Dialectical materialism versus materialism. Realism and naturalism in the arts have gotten a bad rap because of their association with the marxiste notion of dialectical materialism. The latter is a form of Hegelianism that banishes the real world in favor of an unalterable march toward communism/the reign of Spirit, a march supposedly led by the politically-conscious working class, but in practice, guided by intellectuals. These same intellectuals decry (undialectical) “materialism” as atomization and hyper-individualism of the most hateful “bourgeois” variety. I have been called that atomic bomb by more than one Leninist. As culture critics, they purportedly espouse “realism,” which for them consists of unveiling the mystifications of the bourgeoisie, pulling back the curtain to expose exploited masses and wily magicians in the urbanized land of Oz. Where these mystical anti-mystics go wrong is in their condemnation of the Promethean bourgeoisie, a class that relies on science and technology to improve the world and the life chances of its inhabitants.

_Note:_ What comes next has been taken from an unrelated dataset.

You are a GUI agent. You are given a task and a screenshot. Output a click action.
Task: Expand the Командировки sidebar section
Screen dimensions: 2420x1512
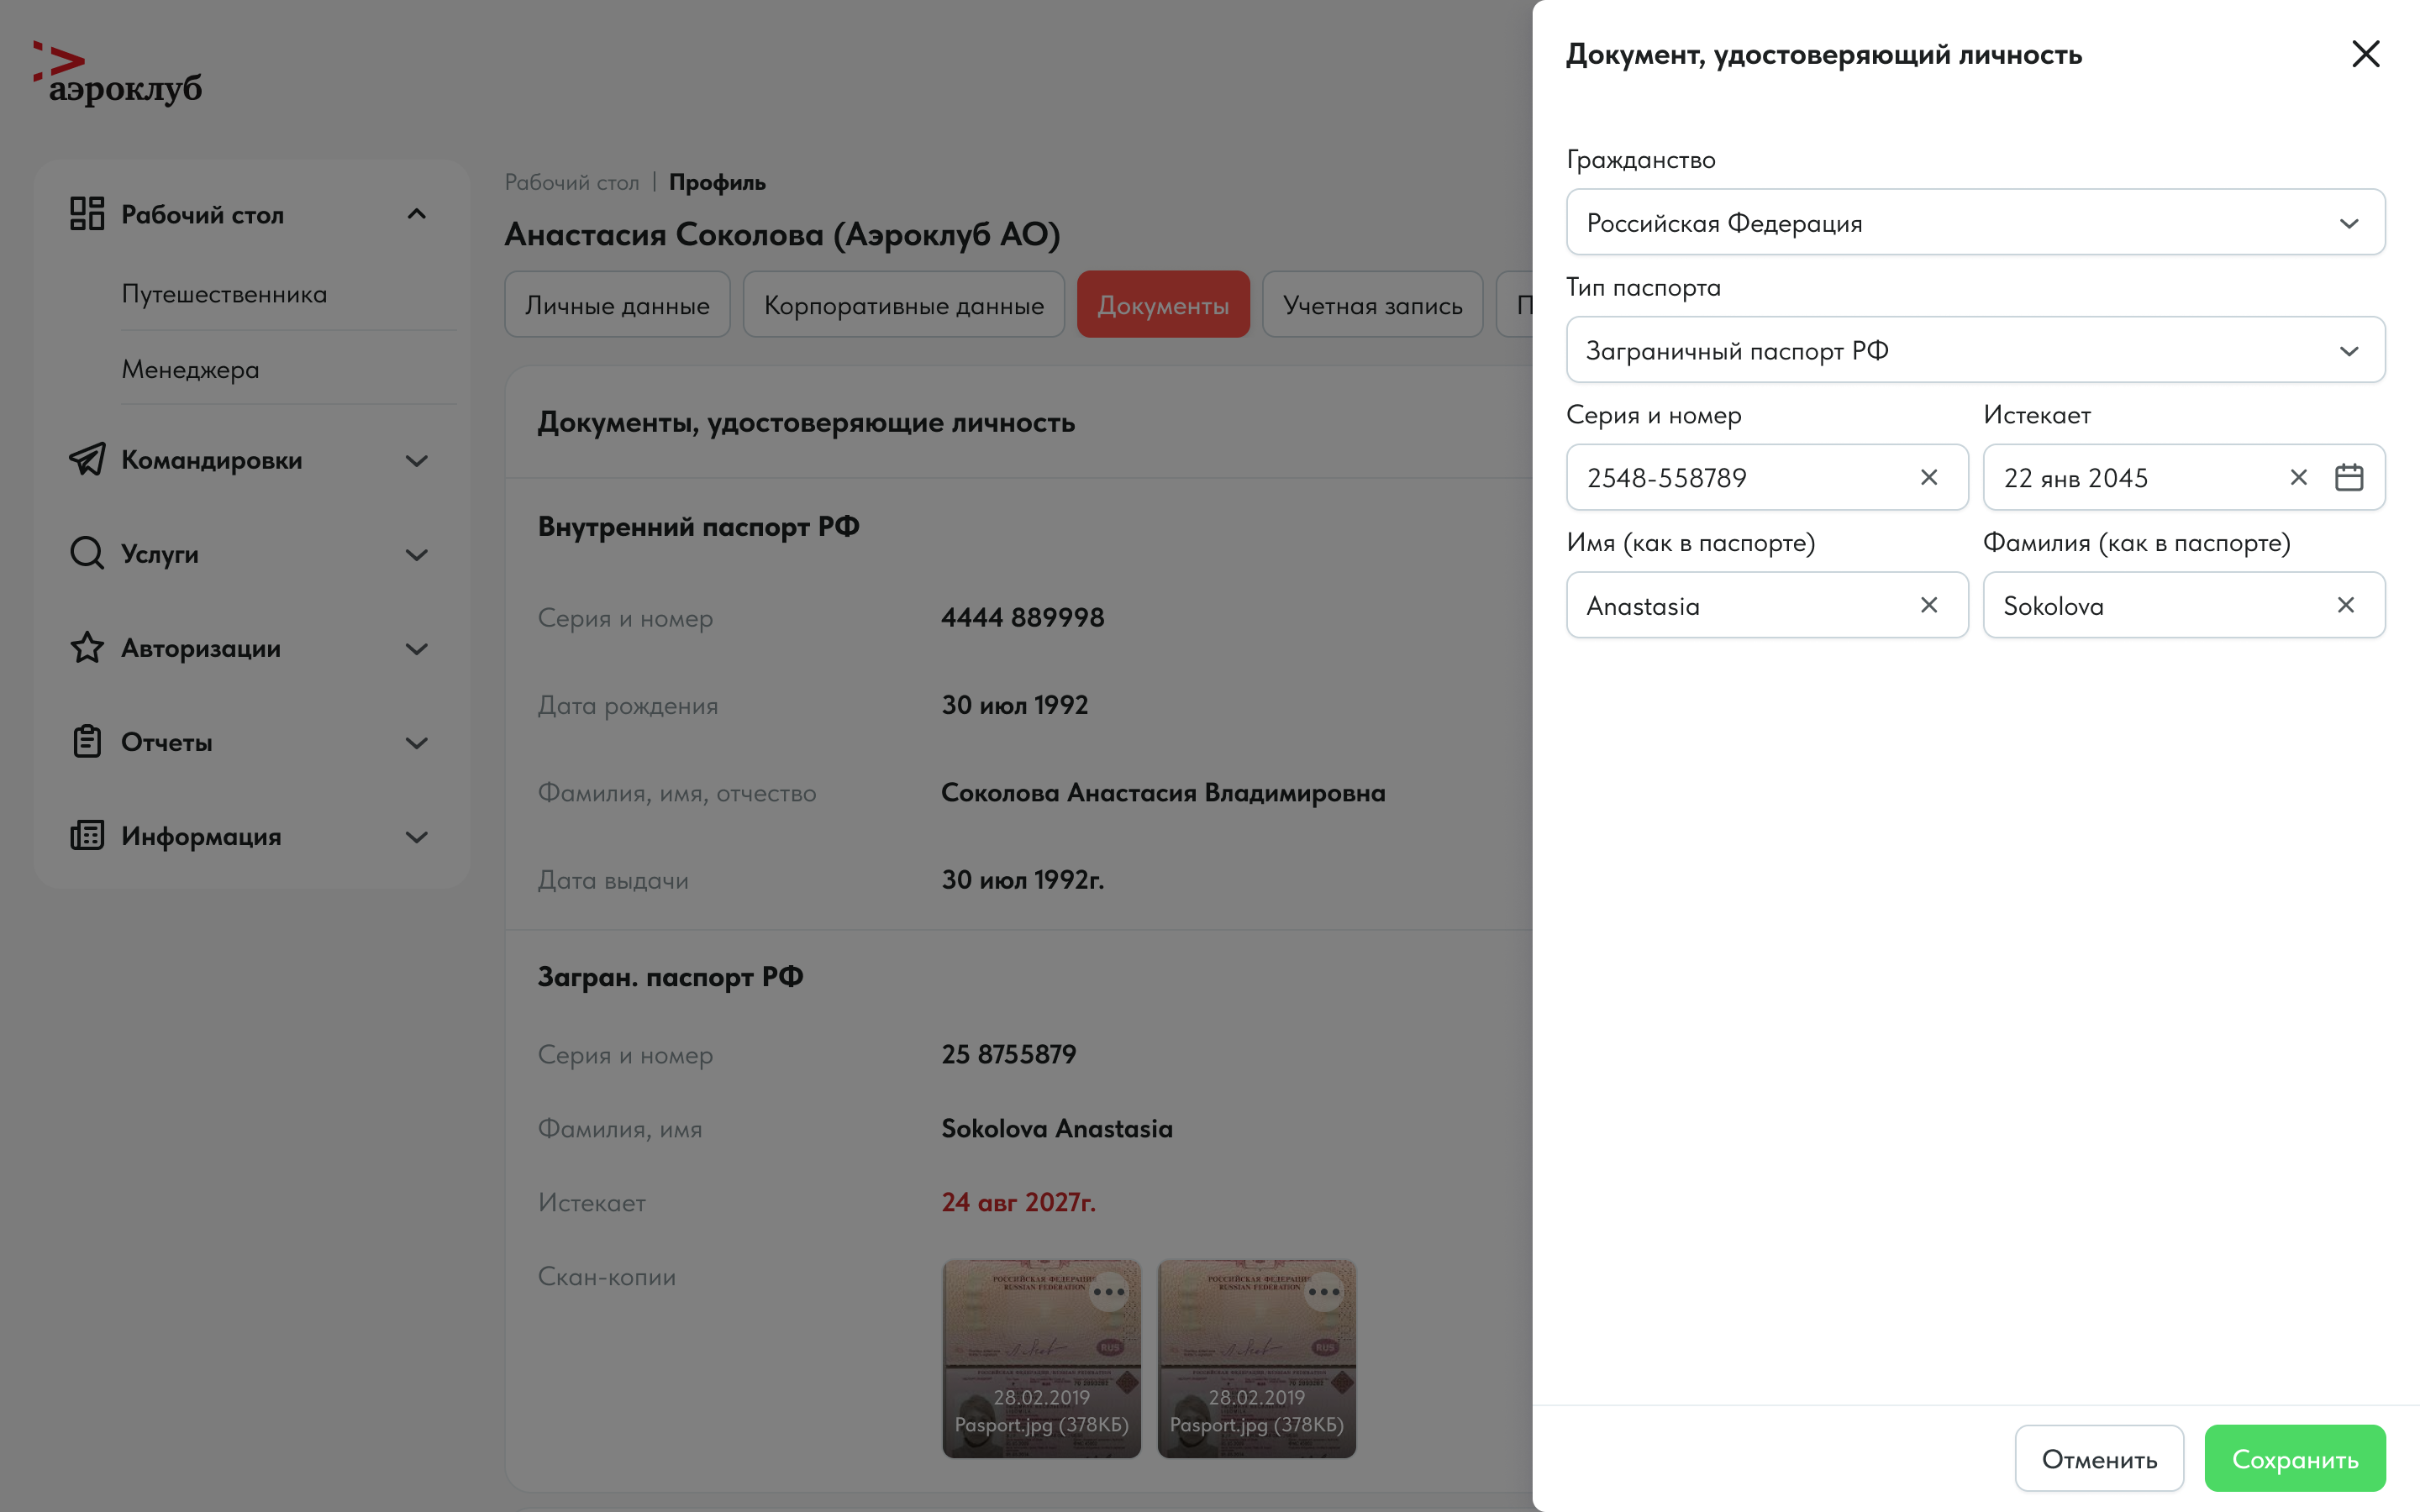pyautogui.click(x=416, y=460)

Science is not dogma, and is constantly self-correcting in the collective criticism of the community of scientists (unless they are bought off by patronage). But that is not the view of those relativists who now study the history of science in order to discredit is as “essentially, a swindle.” (See https://clarespark.com/2010/02/10/a-brooding-meditation-on-intimacy-and-distance/ or https://clarespark.com/2010/01/03/this-witch-is-not-for-burning-science-as-magic/.)

In the world of true science, quacks are driven out, and commonly held beliefs subject to alteration in the face of new evidence. Would that our political culture were as discriminating in extruding frauds.